Hell Yeah! MERT Has Motorcycles Now
Photo (with edits) by Pixabay / CC 2.0
September 30, 2022 at 6:00 am
School is back in full swing, folks, and the return of fresh-faced students to our distinguished campus means the return of our heroic blackout response team, MERT. These sporty saviors in red have long been a staple at NSO, making themselves known at a variety of locations, such as the Upper Quad Gate, the Lower Quad Gate, and inside the Quad.
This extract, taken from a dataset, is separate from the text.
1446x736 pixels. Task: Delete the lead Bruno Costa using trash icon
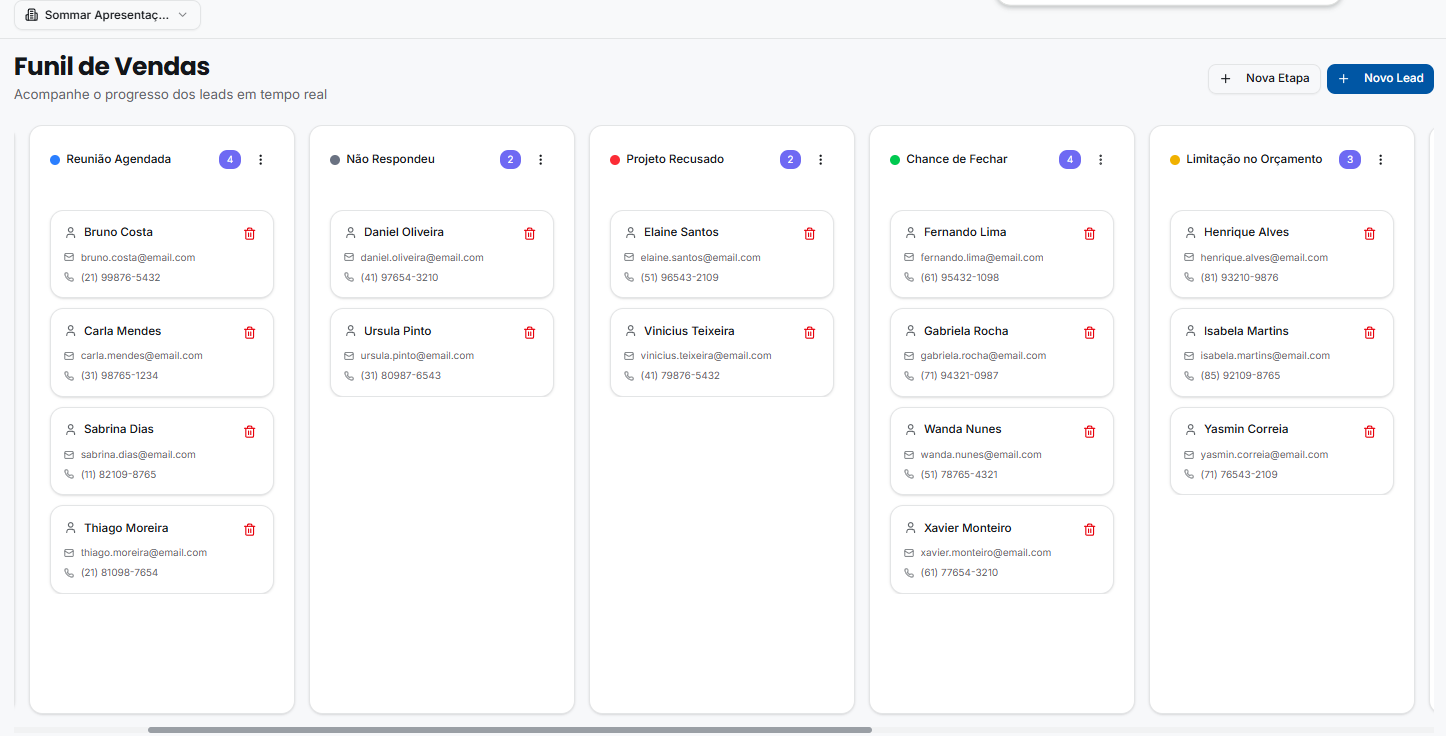pyautogui.click(x=249, y=233)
This year, however, something has changed. Rather than arriving meekly on their single-gear bicycles of the past, MERT now rolls up on big, fat Harley Davidsons. You heard that right. Huge hogs are barreling down Spruce Street, drunk kids are being whisked away in sleek metal sidecars, and every member of MERT is now wearing a customized leather jacket and a sweet pair of fingerless gloves. The move comes after a barrage of freshmen complaints that “getting MERTed isn’t cool enough.” To say that now would be ridiculous, as watching your drunk friend disappear in a cloud of black exhaust is undeniably awesome. Who cares that they're going to get their stomach pumped, they're basically in a biker gang!
Unfortunately, in order to pay for the new motorcycle fleet, Penn has cut all funding for sprint football. Dozens of fans campus-wide are devastated. Can’t have it all.